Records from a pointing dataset
☆ ☆ ☆ ☆

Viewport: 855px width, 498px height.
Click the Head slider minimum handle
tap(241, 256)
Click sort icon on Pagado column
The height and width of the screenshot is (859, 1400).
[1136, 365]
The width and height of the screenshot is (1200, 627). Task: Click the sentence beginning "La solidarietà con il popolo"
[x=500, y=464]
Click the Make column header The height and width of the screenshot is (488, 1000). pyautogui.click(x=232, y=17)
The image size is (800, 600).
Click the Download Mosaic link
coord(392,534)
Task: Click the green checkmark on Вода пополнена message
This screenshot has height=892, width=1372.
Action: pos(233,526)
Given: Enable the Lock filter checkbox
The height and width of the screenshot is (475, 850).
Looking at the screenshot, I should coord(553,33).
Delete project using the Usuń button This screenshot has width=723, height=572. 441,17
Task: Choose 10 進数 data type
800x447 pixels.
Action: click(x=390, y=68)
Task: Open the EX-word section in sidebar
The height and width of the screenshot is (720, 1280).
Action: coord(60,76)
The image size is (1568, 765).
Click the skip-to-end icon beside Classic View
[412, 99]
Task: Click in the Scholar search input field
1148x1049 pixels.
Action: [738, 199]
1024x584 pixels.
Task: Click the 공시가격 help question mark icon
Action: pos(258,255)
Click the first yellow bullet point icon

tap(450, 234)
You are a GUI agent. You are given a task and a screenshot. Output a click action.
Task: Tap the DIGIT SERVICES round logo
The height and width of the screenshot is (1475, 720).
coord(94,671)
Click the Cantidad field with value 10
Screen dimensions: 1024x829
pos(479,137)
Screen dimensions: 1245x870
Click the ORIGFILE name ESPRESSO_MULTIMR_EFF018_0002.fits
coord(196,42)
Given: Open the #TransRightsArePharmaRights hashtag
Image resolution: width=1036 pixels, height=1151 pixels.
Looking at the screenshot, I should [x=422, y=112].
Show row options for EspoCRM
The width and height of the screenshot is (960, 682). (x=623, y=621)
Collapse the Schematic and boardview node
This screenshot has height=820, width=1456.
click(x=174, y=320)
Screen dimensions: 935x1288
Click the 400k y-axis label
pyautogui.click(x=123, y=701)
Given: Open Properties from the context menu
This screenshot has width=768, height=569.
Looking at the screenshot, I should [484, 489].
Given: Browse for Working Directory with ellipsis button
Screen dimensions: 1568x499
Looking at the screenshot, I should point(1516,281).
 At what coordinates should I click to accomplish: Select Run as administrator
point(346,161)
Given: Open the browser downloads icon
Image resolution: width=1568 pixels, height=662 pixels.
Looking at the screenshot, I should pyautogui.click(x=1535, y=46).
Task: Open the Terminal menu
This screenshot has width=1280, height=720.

☆ ☆ ☆ ☆

Directions for this task:
Copy all of the records above word for word, keeping every line exactly as it is.

Response to the task:
Viewport: 855px width, 498px height.
Click the Head slider minimum handle
tap(241, 256)
Click sort icon on Pagado column
The height and width of the screenshot is (859, 1400).
[1136, 365]
The width and height of the screenshot is (1200, 627). Task: Click the sentence beginning "La solidarietà con il popolo"
[x=500, y=464]
Click the Make column header The height and width of the screenshot is (488, 1000). pyautogui.click(x=232, y=17)
The image size is (800, 600).
Click the Download Mosaic link
coord(392,534)
Task: Click the green checkmark on Вода пополнена message
This screenshot has height=892, width=1372.
Action: pos(233,526)
Given: Enable the Lock filter checkbox
The height and width of the screenshot is (475, 850).
Looking at the screenshot, I should coord(553,33).
Delete project using the Usuń button This screenshot has width=723, height=572. 441,17
Task: Choose 10 進数 data type
800x447 pixels.
Action: click(x=390, y=68)
Task: Open the EX-word section in sidebar
The height and width of the screenshot is (720, 1280).
Action: coord(60,76)
The image size is (1568, 765).
Click the skip-to-end icon beside Classic View
[412, 99]
Task: Click in the Scholar search input field
1148x1049 pixels.
Action: [738, 199]
1024x584 pixels.
Task: Click the 공시가격 help question mark icon
Action: pos(258,255)
Click the first yellow bullet point icon

tap(450, 234)
You are a GUI agent. You are given a task and a screenshot. Output a click action.
Task: Tap the DIGIT SERVICES round logo
The height and width of the screenshot is (1475, 720).
coord(94,671)
Click the Cantidad field with value 10
Screen dimensions: 1024x829
pos(479,137)
Screen dimensions: 1245x870
Click the ORIGFILE name ESPRESSO_MULTIMR_EFF018_0002.fits
coord(196,42)
Given: Open the #TransRightsArePharmaRights hashtag
Image resolution: width=1036 pixels, height=1151 pixels.
Looking at the screenshot, I should [x=422, y=112].
Show row options for EspoCRM
The width and height of the screenshot is (960, 682). (x=623, y=621)
Collapse the Schematic and boardview node
This screenshot has height=820, width=1456.
click(x=174, y=320)
Screen dimensions: 935x1288
Click the 400k y-axis label
pyautogui.click(x=123, y=701)
Given: Open Properties from the context menu
This screenshot has width=768, height=569.
Looking at the screenshot, I should [484, 489].
Given: Browse for Working Directory with ellipsis button
Screen dimensions: 1568x499
Looking at the screenshot, I should point(1516,281).
 At what coordinates should I click to accomplish: Select Run as administrator
point(346,161)
Given: Open the browser downloads icon
Image resolution: width=1568 pixels, height=662 pixels.
Looking at the screenshot, I should pyautogui.click(x=1535, y=46).
Task: Open the Terminal menu
This screenshot has width=1280, height=720.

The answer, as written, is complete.